Milhares de pessoas voltaram a sair às ruas da Rússia na sexta-feira (20), para protestar contra a condenação de um ativista a quatro anos de prisão por alegado “incitamento ao ódio”.
As manifestações, que se arrastam há mais de uma semana, têm sido reprimidas pela polícia, que já fez dezenas de detenções.
A onda de protestos começou no dia 13 de janeiro, após a condenação de Fail Alsynov, um ativista dos direitos humanos da região de Bashkortostan, no sul da Rússia. Alsynov foi acusado de insultar trabalhadores migrantes da Ásia Central durante um protesto contra a exploração mineira, ocorrido há quase um ano.

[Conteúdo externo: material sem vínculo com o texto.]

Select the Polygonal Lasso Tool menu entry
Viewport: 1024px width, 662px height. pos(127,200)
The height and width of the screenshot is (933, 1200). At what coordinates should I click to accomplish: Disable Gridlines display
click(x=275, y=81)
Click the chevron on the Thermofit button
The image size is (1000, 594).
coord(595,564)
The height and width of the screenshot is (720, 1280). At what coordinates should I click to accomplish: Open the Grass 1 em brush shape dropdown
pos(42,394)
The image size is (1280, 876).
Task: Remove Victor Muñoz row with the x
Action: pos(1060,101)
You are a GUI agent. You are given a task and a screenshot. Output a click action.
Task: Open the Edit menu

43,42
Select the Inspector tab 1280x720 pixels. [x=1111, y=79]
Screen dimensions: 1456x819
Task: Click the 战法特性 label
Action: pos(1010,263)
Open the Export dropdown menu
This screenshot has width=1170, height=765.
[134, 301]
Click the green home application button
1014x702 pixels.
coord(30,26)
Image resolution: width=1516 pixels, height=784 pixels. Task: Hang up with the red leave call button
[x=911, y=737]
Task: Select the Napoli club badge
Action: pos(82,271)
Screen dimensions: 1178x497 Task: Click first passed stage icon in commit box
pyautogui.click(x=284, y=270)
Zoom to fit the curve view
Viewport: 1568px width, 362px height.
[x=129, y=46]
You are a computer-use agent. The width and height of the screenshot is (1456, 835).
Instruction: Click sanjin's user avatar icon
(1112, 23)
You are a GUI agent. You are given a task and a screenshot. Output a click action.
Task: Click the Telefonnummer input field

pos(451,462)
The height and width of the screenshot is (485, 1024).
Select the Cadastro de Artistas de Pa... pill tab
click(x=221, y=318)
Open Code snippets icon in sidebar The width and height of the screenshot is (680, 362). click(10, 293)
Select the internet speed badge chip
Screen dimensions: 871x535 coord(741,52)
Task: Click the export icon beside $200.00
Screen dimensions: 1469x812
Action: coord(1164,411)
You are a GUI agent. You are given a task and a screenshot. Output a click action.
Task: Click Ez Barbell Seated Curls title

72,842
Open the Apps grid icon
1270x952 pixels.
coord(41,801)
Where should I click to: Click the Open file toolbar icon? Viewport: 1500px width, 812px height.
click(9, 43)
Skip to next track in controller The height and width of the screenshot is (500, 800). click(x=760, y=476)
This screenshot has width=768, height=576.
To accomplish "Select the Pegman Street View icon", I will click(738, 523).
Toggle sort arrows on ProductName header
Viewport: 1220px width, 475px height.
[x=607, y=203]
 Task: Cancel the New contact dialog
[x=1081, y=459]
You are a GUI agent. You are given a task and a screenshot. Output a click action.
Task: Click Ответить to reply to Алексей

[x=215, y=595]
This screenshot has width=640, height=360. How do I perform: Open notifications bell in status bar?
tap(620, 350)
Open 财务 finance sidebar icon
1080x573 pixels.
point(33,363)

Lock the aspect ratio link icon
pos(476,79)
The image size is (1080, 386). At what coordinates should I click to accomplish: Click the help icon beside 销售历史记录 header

A condenação de Alsynov foi amplamente condenada por organizações de direitos humanos, que a consideraram um ataque à liberdade de expressão. A manifestação desta sexta-feira, que reuniu milhares de pessoas em frente ao tribunal de Ufa, capital de Bashkortostan, foi uma forma de expressar o apoio ao ativista e de protestar contra a decisão judicial.
Entre os manifestantes, estava uma mulher que escreveu nas costas a expressão “Pessoas Negras”. A frase, que na região descreve a população que paga impostos, foi usada por Alsynov durante o protesto de 2023. A mulher foi detida pela polícia, que a acusou de “incitamento ao ódio”.
O Governo russo, que é pouco habituado à contestação, tem desvalorizado os protestos. O porta-voz do Kremlin, Dmitry Peskov, disse esta sexta-feira que as manifestações não são “protestos em massa”.
Os protestos contra a condenação de Alsynov são raros na Rússia, onde o Governo tem um histórico de repressão à dissidência. A onda de protestos que se verifica há mais de uma semana é um sinal de que a insatisfação com o regime de Vladimir Putin está a crescer.